Return vegetables to saucepan, and stir over medium heat until any excess moisture evaporates. Transfer to food processor. Add butter, and process until smooth. Season with nutmeg, salt, and pepper. Can be made 4 hours ahead. Rewarm over low heat, stirring often. Transfer to bowl. Serve.
Chocolate Bread Pudding with Bourbon Pecan Sauce
Ingredients
1 1/4 cups white sugar
1/2 cup water
1/4 cup light corn syrup
1 tablespoon lemon juice
1 1/4 cups heavy whipping cream
1 cup chopped toasted pecans
2 tablespoons bourbon
2 cups whole milk
2 cups heavy whipping cream
1 cup white sugar
8 (1 ounce) squares semisweet chocolate
8 eggs
1 tablespoon vanilla extract
1 pound egg bread, sliced into 1 inch pieces
Directions
To make sauce: stir 1 1/4 cups sugar and water in heavy large saucepan over medium heat until sugar dissolves. Mix in corn syrup and lemon juice. Increase heat and boil without stirring until syrup turns deep amber, brushing down sides of pan with wet pastry brush and swirling pan occasionally. Remove from heat; pour in 1 1/4 cups cream (mixture will bubble up), stir over low heat until caramel is melted and smooth. Increase heat and boil until sauce is reduced to 1 2/3 cups, stirring often, about 4 minutes. Remove from heat; mix in pecans and bourbon.

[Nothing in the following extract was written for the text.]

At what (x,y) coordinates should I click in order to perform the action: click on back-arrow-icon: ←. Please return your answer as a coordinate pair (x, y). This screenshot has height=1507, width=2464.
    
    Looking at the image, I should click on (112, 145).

To make pudding: preheat oven to 350 degrees F (175 degrees C).
Combine milk, 2 cups cream, and 1 cup sugar in heavy large saucepan over medium high heat, stir until sugar dissolves and mixture comes to boil. Remove from heat, add chocolate, and stir until smooth.

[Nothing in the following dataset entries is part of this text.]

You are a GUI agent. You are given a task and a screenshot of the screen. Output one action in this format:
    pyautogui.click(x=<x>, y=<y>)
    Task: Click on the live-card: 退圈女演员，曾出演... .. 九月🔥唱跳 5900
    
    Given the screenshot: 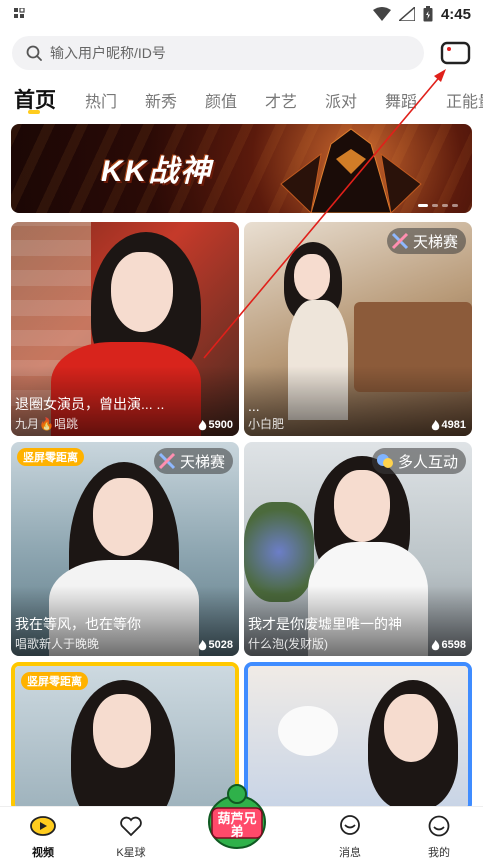 What is the action you would take?
    pyautogui.click(x=125, y=329)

Beat eggs and vanilla in large bowl to blend. Gradually whisk in chocolate mixture; add bread cubes and let stand until bread absorbs some of the custard, stirring occasionally, about 30 minutes. Transfer mixture to a 13x9x2-inch glass baking dish. Cover with foil.

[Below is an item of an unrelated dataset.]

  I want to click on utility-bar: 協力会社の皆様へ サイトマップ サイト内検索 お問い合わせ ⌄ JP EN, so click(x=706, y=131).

Bake at 350 degrees F (175 degrees C) until set in center, about 45 minutes. Serve pudding warm or at room temperature with warm sauce.
Lion House Wassail
Ingredients
2 1/4 cups white sugar
4 cups water
2 cinnamon sticks
1 slice fresh ginger root
4 cups orange juice
2 cups lemon juice
8 cups apple juice
8 whole allspice berries
1 tablespoon whole cloves
Directions
In a large saucepan, combine sugar and water. Boil for 5 minutes. Remove from heat, and add cinnamon sticks, allspice berries, cloves, and ginger. Cover and let stand in warm place for 1 hour.
Strain liquid into a large pot. Just before serving, add juices and cider and quickly bring to boil. Remove from heat and serve.